Nie czuję, żebyśmy mieli jakiekolwiek obowiązki. Możemy po prostu dokonywać pewnych wyborów, chociaż mam wrażenie, że te wybory dokonują się najczęściej za nas. W każdym razie prawda w sztuce to rzecz mająca więcej wspólnego z kłamstwem niż z prawdą – vide wspaniałe wczesne dokumenty Wernera Herzoga albo sztuka montażu Claude’a Lanzmanna. Na pewno pewien rodzaj moralistyki jest zbyt łatwy i na niewiele się zdaje poza własną narcystyczną satysfakcją. Myślę zatem, że idealnie jest siebie samego podważać i wtedy można na coś ciekawego natrafić.

Co czujesz, że musisz lub chcesz w sobie samym podważać?

Nie chcę uprawiać za dużej prywaty publicznej, ale jestem po prostu synem moich rodziców i chciałbym jednak żyć w mniejszym milczeniu oraz zakłamaniu, a na pewno mam do tego wybitne tendencje, ponieważ po prostu w pewnym dużym sensie ja to oni.

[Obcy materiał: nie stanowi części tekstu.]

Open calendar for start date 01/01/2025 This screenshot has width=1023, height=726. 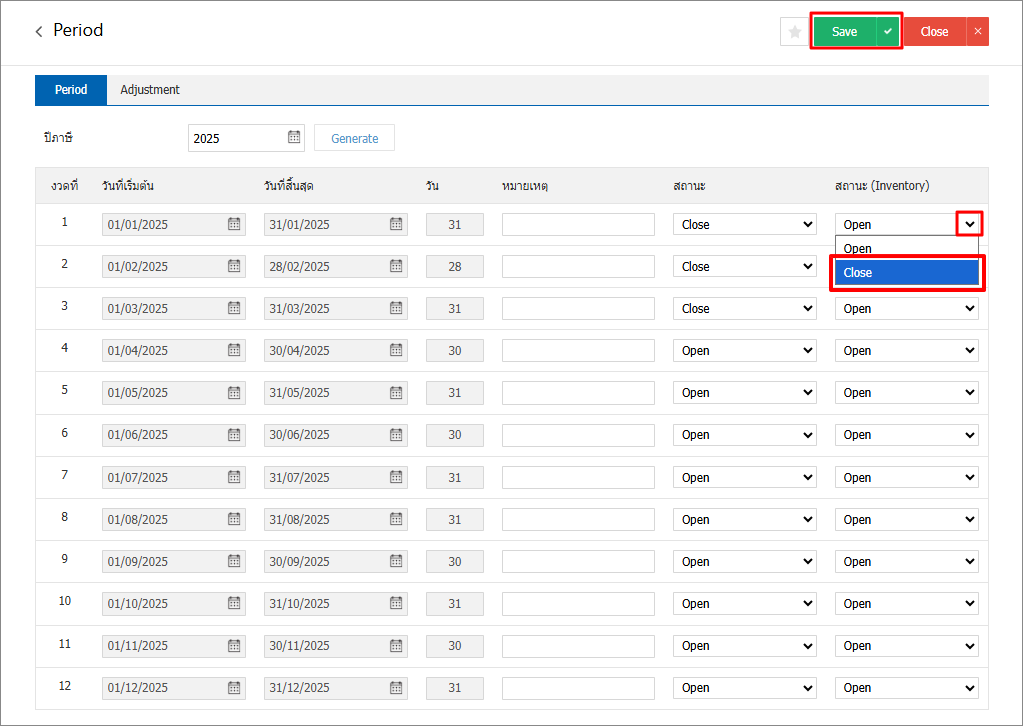[234, 224]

Niepostrzeżenie – a może nieuchronnie – rozmowa wokół poezji staje się rozmową o kwestiach etycznych. Czy jedyna literatura, o której warto mówić, to taka, która zajmuje się dobrem i złem?

Jedyna literatura, która mnie porusza – owszem. To znaczy takie podstawy podstaw, ale jednak sytuacje niezwykle trudne w rodzaju: „Czemu ktoś wybiera zło albo dobro i czy na pewno wybiera, czy też jednak to się dzieje poza wolą”. Do tego dochodzi relatywizm, choć przecież należy przede wszystkim dbać o pamięć o ofiarach i nie czcić pamięci o katach. Ale co to właściwie znaczy, że „należy” – a jeśli dbamy o ludzi, to czemu nie dbamy o wszelkie stworzenia itd., itd. Im głębiej w tę tematykę, tym pytań i problemów więcej oraz tym większe uwikłanie właśnie w hipokryzję i kłamstwo.

Co więc może być papierkiem lakmusowym albo kołem ratunkowym, by w wiarygodny sposób, a więc czytelny dla odbiorców, ocalić siebie i swoją sztukę od hipokryzji?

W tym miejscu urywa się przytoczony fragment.